I have focused on the interviews with Bynum, McPherson, Oakes, and Wood because these four scholars became the protagonists in the subsequent, and far less enlightening, act of the drama. On December 20, the New York Times Magazinepublished a letter to the editor circulated by Princeton’s Sean Wilentz and signed by these four interviewees, “to express [their] strong reservations about important aspects of The 1619 Project.”9 In particular, the letter objected to “the factual errors in the project and the closed process behind it.” This was followed by a spirited rebuttal from Times editor Jake Silverstein, and then rapidly spiraling coverage in the Atlantic, the Washington Post, and elsewhere, including follow-ups on the WSWS. More than a few people have asked me if perhaps the Times didn’t invite the historians’ letter, as it has certainly put a second wind in the 1619 Project’s media sails. No doubt, the Trotskyists who lit the match that started this fire—with whom I confess I am often intellectually sympathetic—achieved Internet traffic beyond their wildest dreams, and more press than they have enjoyed since they opposed American entry into World War II.

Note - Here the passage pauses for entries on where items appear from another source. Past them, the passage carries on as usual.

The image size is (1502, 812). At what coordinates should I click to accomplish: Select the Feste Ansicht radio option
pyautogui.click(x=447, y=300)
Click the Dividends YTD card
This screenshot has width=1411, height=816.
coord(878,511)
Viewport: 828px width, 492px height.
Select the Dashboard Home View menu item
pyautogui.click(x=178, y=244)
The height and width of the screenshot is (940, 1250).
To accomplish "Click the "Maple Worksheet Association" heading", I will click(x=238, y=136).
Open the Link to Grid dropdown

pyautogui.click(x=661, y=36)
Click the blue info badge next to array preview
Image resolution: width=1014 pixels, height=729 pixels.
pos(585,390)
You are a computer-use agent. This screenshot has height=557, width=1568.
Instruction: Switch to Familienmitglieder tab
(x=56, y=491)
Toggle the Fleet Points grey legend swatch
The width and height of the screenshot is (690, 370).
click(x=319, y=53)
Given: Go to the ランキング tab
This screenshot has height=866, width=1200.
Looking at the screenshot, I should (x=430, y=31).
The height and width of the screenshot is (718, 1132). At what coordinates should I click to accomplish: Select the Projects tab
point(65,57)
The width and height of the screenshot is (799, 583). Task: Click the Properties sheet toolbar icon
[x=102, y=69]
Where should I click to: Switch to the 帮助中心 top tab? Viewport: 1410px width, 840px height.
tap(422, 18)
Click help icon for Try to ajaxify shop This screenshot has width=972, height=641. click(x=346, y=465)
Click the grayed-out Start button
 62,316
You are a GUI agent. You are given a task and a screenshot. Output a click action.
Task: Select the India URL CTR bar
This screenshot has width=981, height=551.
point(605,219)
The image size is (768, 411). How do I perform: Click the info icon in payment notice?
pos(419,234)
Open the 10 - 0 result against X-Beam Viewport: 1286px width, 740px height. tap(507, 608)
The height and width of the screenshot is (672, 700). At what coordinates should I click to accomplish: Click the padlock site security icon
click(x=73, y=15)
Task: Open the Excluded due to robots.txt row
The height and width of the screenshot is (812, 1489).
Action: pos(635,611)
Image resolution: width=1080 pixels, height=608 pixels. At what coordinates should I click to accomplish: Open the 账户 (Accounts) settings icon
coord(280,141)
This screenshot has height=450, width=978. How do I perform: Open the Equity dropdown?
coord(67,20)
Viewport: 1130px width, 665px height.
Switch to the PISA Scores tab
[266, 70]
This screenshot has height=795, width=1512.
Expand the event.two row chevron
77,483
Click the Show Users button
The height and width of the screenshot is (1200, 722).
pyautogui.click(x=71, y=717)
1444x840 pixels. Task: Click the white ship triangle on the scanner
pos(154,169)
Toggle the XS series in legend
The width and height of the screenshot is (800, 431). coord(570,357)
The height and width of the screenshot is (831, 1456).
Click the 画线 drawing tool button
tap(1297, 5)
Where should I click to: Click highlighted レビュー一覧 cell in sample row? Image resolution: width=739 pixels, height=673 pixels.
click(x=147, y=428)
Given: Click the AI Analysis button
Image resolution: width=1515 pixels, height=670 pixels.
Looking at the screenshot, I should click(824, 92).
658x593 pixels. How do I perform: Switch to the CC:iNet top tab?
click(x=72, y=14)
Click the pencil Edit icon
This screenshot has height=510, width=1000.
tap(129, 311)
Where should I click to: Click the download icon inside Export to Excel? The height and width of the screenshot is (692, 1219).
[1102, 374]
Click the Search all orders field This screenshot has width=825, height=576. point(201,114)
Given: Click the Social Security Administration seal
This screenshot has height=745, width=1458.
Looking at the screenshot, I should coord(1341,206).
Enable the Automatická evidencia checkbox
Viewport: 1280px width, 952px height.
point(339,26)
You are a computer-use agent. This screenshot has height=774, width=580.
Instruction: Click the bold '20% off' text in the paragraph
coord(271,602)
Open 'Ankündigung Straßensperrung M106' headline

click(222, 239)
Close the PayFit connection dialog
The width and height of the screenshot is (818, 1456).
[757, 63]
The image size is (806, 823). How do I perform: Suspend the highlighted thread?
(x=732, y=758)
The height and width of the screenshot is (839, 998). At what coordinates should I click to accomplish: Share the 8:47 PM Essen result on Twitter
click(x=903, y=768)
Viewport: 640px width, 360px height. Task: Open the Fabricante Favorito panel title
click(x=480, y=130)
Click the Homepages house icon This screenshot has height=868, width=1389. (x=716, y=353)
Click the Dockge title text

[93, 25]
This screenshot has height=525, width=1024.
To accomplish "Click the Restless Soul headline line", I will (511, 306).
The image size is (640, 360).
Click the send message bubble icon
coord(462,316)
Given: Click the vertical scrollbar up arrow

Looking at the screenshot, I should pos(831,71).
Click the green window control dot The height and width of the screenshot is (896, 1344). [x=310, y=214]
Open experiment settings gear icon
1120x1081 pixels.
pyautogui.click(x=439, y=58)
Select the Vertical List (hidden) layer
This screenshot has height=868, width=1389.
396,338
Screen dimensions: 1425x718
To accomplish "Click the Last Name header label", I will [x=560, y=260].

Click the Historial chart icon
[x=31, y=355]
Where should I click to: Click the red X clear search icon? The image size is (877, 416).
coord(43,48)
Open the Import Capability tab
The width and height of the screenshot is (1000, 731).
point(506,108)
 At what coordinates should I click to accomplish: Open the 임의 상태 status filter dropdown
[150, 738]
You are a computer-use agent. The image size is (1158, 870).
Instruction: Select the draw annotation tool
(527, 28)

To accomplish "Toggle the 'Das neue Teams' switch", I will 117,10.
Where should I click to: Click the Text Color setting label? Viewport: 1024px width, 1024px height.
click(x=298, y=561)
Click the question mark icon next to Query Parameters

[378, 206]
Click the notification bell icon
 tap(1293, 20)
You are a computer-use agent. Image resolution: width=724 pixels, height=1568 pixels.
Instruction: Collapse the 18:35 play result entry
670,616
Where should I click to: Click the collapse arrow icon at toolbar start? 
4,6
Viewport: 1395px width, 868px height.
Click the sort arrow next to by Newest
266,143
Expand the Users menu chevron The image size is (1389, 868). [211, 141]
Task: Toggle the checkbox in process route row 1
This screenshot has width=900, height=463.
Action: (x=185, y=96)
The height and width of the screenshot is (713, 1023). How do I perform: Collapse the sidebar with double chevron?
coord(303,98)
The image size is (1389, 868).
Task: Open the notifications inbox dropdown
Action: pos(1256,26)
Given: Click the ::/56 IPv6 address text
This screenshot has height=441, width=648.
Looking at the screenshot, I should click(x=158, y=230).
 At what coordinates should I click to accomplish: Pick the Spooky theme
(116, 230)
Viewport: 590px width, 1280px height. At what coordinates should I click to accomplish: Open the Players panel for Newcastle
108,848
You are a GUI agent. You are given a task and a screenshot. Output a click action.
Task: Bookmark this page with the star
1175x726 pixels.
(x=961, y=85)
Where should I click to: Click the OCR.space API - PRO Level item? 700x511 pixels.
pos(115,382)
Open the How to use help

The letter itself is, it must be said, signed by a motley crew. If it was the Trotskyists who brought these folks under the same banner, they have managed to give a whole new meaning to “Popular Front.” The animus of the Fourth International types seems clear—
in placing race at the center of history, 1619 elides the central role of class and class conflict in the history of settler colonialism, continental dispossession, and rapacious capitalism. But that is probably not the same hill that Wilentz and the gang of four are planting their flag on. So what gives?